Je l’ai accompagnée à l’EMG, ElectroMyoGramme, un examen où on regarde comment vont les fibres nerveuses, si elles conduisent bien le courant, si oui à la bonne vitesse, sans anomalie. Cela permet aussi d’évaluer les effets du traitement, voir si le patient récupère au niveau des chiffres même si lui a du mal à sentir la différence.

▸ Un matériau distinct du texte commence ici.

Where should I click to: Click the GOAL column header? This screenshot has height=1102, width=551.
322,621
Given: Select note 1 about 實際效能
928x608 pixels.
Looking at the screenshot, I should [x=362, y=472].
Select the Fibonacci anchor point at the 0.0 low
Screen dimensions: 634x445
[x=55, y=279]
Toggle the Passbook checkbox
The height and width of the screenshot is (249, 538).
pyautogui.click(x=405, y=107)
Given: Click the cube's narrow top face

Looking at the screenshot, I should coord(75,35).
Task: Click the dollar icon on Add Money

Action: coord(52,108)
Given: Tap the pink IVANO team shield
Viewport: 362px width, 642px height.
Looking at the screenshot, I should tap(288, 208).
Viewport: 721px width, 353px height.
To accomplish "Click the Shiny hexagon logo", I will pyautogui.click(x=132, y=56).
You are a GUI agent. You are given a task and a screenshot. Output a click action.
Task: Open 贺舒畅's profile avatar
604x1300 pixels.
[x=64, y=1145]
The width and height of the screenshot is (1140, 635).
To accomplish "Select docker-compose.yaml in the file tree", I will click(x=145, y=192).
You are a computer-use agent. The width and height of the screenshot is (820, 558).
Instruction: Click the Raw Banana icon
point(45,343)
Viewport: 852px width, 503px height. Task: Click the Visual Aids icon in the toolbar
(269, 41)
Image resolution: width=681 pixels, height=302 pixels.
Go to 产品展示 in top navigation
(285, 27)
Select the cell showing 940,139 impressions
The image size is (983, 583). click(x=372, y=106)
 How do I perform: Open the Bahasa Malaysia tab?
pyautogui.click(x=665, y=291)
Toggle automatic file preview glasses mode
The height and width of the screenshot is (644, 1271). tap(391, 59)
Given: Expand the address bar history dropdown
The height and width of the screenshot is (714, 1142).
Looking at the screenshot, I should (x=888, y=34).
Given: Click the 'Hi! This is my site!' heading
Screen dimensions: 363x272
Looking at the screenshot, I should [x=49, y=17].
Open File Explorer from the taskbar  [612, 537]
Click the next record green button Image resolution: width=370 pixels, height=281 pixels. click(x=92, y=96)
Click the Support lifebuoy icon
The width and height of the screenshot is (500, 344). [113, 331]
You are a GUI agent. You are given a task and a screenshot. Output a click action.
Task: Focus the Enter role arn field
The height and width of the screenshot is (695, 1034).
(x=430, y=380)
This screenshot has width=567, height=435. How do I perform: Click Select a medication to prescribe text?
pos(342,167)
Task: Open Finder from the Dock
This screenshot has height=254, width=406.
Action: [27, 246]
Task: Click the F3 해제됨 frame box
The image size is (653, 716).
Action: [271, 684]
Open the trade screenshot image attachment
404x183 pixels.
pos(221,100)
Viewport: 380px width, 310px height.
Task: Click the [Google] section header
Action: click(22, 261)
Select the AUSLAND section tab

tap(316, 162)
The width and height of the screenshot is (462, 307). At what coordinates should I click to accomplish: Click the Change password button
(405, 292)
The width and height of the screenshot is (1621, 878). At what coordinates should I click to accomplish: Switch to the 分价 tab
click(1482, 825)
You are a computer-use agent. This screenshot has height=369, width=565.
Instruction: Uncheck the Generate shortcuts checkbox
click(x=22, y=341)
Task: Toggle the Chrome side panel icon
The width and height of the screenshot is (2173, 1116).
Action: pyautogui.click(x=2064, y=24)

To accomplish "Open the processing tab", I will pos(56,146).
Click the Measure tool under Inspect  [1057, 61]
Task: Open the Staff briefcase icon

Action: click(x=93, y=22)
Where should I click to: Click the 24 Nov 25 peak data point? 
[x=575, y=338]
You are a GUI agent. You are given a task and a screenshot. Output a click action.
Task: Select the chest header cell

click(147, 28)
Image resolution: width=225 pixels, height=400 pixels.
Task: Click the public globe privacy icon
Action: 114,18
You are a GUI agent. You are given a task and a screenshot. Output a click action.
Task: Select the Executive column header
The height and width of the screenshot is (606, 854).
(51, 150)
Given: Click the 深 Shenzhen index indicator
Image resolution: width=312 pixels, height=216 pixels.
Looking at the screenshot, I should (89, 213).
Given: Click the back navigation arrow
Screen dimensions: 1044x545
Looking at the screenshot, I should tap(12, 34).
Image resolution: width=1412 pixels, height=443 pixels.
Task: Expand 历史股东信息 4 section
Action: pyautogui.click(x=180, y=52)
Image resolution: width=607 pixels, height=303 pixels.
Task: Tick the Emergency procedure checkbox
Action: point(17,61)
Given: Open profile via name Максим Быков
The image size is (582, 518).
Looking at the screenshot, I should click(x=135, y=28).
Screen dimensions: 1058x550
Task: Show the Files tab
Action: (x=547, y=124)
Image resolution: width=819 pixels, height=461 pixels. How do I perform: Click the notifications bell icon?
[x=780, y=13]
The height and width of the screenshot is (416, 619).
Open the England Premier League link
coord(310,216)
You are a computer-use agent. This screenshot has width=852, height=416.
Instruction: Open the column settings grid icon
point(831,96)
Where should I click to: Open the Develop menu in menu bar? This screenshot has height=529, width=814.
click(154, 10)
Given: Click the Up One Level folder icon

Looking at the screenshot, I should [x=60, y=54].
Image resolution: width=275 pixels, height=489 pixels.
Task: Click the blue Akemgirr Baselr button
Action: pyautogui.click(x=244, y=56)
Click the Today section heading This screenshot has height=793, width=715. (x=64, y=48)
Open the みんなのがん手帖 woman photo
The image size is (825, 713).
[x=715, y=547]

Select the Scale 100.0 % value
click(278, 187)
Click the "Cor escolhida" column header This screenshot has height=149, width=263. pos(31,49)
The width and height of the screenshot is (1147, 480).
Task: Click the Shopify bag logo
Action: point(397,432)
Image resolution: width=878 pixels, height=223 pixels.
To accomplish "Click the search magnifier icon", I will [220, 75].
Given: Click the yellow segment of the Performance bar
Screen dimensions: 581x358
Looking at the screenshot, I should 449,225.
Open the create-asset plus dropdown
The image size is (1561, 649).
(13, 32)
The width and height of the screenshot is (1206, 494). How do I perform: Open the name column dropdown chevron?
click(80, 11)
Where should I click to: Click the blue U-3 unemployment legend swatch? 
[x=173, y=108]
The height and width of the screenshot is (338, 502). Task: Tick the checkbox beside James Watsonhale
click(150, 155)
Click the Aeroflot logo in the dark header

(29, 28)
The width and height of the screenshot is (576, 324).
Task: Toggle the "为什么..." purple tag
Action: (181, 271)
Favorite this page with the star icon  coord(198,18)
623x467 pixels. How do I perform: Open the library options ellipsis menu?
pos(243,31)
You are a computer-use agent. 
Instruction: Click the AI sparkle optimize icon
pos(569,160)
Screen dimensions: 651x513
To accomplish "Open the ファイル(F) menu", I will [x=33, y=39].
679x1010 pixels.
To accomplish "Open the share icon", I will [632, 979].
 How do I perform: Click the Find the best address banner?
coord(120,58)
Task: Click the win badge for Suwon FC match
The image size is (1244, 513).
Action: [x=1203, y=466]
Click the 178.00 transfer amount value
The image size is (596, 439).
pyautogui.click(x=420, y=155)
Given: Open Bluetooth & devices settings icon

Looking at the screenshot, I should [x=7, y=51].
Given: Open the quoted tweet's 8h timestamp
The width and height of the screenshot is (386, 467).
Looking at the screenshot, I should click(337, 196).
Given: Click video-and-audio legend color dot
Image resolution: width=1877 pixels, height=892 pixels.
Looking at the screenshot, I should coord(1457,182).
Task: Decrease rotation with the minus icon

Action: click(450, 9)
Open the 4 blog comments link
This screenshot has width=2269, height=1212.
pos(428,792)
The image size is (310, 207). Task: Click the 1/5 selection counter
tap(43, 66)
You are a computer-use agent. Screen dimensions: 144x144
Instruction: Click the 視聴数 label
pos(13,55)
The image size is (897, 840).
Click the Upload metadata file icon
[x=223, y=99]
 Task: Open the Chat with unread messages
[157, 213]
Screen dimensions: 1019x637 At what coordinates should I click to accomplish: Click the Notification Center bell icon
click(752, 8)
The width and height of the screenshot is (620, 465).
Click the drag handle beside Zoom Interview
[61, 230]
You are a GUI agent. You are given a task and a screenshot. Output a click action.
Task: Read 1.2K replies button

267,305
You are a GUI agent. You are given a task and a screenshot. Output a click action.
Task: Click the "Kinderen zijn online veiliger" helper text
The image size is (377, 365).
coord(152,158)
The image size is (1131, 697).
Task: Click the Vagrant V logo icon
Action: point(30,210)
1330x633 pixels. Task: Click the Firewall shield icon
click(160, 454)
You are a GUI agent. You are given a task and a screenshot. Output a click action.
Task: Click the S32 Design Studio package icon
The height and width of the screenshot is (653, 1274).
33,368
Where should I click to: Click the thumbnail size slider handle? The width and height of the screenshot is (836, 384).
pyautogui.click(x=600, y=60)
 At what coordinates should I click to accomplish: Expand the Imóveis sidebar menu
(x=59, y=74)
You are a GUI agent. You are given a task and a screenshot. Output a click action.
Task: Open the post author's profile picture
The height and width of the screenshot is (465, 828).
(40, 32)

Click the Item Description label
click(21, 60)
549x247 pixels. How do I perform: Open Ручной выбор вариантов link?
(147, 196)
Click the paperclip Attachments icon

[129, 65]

C’est la même PH qui fait l’EMG. A la fin, elle s’assoit à côté de madame B., et lui dit :

« Vous savez, j’ai pensé à vous, et j’ai pensé qu’éventuellement on pourrait mettre en place un autre traitement. Un traitement à la maison, une petite pompe que vous brancheriez une fois par semaine, comme ça vous n’auriez plus à vous faire hospitaliser aussi souvent. Je vais soumettre votre dossier au staff, et on en reparle après, d’accord ? »

On reprend l’ascenseur vers ce fameux lit 6, et je vois madame B. qui est blanche, si blanche. Elle me regarde et me demande, les larmes aux yeux : « Mais je suis vraiment obligée de mettre ce machin ? Je peux pas garder les cures ? Ça me convient moi les cures, je veux pas avoir à me piquer toutes les semaines et devoir porter un truc pendant deux heures… »

Le premier rayon de soleil de février de quelqu’un est la morsure de la première gelée de décembre pour un autre. Toujours écouter le patient, toujours s’adapter.